Association for Free Research and International Cooperation

La RCA chemine vers la paix grace a l’initiative Russe et Soudanaise

08.09.2018
Embrassée depuis 2013 dans une crise qui l'a endeuillé et déstabilisé ses institutions, la Centrafrique chemine désormais vers le chemin de la paix. Mardi 28 août 2018, différents groupes armés opérant dans le pays, ont signé une déclaration d’entente. Un geste qui manifeste ainsi leur volonté d'une paix durable et d'une réconciliation. L'initiative a été menée de main de maître par le Soudan et la Russie.

La collaboration entre la Russie et la Centrafrique est fructueuse. Le nouveau cap que viennent de franchir les différents groupes armées centrafricains présents à Khartoum la capitale soudanaise est la preuve que Moscou avec l’aide de ses alliés a le soucis de voir la RCA se relever de la déchéance dans laquelle elle est plongée depuis près de 5 ans.

A Khartoum les représentants des différents groupes armés opérant en Centrafrique ont décidé de mettre de coté leur différents pour regarder ensemble vers la même direction ceci en privilégiant les intérêts de la nation. Engagés dans des conflits aux intérêts purement économiques ils ont signé cette déclaration d’entente qui ouvre la porte à une ère nouvelle dans le pays.

Ont pris part à cette signature trois principaux groupes armés de l’ex-coalition à majorité musulmane de la Séléka. Dont le Front populaire pour la renaissance de la Centrafrique représenté par Noureddine Adam , l’Union pour la paix en Centrafrique  ( UPC ) conduit par Ali Darassa  et le Mouvement patriotique pour la Centrafrique (MPC ) dirigé par Maxime Mokom. S’ajoute à ces 03 signataires le groupe anti balaka qui s’est souvent érigé en défenseur des chrétiens. Le mouvement était représenté par Maxime Mokom.

La Russie par cette initiative se distingue ainsi des autres partenaires occidentaux qui ont plutôt profité du chaos de la RCA pour piller ses ressources.  Présent en Centrafrique depuis quelque mois seulement, la Russie en œuvrant pour la réconciliation des frères centrafricains a prouvé qu’elle accorde un privilège aux intérêts de ses alliés. Ce n’est d’ailleurs pas la première fois que Moscou entreprend une initiative pareille. Deux tentatives allant dans ce sens dont une en juillet à Khartoum, et une seconde un mois plus tard se sont soldées par des échecs.

 

L’œuvre de la Russie dans ce pays va bien au-delà de cela. Depuis le début de cette année la Russie a entrepris d’apporter son soutien à l’armée régulière de la RCA en pleine restructuration.
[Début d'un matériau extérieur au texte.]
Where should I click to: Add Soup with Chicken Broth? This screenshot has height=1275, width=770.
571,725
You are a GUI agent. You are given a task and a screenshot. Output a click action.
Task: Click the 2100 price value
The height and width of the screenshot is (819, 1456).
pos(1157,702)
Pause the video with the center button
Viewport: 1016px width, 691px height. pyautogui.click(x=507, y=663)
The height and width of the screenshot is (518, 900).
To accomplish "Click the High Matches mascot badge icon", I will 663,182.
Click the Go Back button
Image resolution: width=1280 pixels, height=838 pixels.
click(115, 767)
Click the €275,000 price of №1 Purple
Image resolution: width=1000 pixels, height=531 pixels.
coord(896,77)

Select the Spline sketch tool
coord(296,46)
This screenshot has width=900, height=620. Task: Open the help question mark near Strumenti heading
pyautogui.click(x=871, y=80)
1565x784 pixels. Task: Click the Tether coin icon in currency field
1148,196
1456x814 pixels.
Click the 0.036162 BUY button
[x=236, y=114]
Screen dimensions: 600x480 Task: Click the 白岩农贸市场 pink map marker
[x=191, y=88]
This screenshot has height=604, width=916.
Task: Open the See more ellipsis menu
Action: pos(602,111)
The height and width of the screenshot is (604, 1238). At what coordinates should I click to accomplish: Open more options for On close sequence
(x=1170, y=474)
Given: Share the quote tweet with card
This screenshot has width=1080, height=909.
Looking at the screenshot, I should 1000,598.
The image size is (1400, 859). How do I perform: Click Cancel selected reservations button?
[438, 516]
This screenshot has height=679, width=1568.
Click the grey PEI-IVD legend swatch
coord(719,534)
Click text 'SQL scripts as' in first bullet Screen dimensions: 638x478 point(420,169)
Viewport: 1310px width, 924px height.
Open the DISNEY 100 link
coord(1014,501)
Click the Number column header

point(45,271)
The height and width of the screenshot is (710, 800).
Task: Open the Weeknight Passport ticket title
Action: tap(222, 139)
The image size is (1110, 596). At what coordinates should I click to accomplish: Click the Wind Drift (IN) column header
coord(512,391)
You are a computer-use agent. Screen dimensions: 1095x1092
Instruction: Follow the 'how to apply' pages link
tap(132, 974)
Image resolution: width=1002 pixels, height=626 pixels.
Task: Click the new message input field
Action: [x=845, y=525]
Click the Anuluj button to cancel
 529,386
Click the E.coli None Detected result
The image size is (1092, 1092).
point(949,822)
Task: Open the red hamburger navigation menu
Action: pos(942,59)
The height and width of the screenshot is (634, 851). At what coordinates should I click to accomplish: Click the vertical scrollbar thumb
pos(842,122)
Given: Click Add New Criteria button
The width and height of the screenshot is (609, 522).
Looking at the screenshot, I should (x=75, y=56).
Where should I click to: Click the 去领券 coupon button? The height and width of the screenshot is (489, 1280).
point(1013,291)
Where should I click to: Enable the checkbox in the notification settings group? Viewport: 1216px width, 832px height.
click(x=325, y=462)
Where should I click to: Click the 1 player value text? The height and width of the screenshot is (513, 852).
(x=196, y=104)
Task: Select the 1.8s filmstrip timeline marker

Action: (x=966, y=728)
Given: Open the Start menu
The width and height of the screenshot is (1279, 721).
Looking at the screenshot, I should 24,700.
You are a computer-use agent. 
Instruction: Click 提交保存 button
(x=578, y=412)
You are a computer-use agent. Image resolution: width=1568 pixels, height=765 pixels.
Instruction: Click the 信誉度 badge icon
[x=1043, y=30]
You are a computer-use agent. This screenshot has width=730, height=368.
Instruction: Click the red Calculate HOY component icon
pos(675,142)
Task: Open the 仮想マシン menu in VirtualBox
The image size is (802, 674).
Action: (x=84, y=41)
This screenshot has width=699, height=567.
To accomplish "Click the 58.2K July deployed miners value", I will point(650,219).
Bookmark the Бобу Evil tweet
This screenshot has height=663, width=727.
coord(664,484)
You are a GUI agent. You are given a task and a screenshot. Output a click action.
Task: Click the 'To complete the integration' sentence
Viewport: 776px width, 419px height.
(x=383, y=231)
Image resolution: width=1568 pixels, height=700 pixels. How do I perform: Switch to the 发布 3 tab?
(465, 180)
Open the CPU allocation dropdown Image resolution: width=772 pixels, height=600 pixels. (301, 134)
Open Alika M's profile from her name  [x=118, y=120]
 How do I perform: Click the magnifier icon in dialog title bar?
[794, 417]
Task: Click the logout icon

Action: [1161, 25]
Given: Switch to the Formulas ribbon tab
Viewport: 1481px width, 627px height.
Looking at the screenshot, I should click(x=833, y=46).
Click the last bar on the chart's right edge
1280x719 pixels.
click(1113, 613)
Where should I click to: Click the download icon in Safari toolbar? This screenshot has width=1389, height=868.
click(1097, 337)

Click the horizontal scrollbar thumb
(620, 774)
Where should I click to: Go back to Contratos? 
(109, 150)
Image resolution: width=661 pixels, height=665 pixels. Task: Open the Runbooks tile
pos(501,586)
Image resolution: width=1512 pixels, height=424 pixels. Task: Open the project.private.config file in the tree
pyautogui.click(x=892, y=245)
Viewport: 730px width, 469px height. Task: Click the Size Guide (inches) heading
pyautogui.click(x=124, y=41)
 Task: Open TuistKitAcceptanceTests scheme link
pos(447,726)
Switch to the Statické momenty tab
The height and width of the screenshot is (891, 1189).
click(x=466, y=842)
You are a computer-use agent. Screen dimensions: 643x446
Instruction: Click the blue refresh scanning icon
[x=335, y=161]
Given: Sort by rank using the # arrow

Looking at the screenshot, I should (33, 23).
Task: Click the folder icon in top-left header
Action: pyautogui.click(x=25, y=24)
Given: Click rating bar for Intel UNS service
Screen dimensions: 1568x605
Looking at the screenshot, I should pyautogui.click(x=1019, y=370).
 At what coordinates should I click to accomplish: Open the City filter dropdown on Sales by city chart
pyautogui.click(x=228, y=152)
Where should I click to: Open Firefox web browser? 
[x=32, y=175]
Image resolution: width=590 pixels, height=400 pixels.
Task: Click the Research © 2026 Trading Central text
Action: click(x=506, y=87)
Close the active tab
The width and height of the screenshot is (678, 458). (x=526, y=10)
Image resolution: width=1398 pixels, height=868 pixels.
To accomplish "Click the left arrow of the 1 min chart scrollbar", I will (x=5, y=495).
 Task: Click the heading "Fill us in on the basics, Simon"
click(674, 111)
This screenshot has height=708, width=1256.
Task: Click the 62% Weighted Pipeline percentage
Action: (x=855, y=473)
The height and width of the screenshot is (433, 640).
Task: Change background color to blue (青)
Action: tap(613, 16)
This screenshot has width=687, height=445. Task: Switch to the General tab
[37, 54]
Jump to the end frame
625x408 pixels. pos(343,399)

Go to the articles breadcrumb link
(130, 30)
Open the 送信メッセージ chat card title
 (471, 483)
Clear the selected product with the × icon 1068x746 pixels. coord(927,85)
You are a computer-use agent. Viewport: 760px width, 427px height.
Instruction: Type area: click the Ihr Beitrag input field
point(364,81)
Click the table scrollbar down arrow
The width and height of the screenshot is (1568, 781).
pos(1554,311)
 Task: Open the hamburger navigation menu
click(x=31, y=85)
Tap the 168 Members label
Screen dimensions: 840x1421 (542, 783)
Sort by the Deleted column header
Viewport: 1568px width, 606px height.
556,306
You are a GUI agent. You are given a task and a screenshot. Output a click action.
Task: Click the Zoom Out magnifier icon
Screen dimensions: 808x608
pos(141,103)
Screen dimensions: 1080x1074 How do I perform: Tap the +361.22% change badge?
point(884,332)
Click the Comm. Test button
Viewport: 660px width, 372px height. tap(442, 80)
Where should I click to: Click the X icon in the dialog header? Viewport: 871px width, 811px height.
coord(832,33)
Grace à l’expertise d’experts venus de la Russie Plusieurs militaires centrafricains ont pu bénéficier de formations dans le maniement des armes russes.

 

Un autre allié de Bangui qui a largement œuvré à la signature de cette déclaration d’entente, et bien c’est le Soudan. Le pays dirigé par Omar el-Bechir a joué de sa partition. Cela est d’ailleurs surprenant de constater que ces deux pays qui très souvent sont présentés comme des mauvais élèves en matière de respect des droits de l’homme par les grandes puissances occidentales soient aujourd’hui ceux la même qui ont travaillé d’arrachepied pour conduire la Centrafrique sur la voie d’une paix durable.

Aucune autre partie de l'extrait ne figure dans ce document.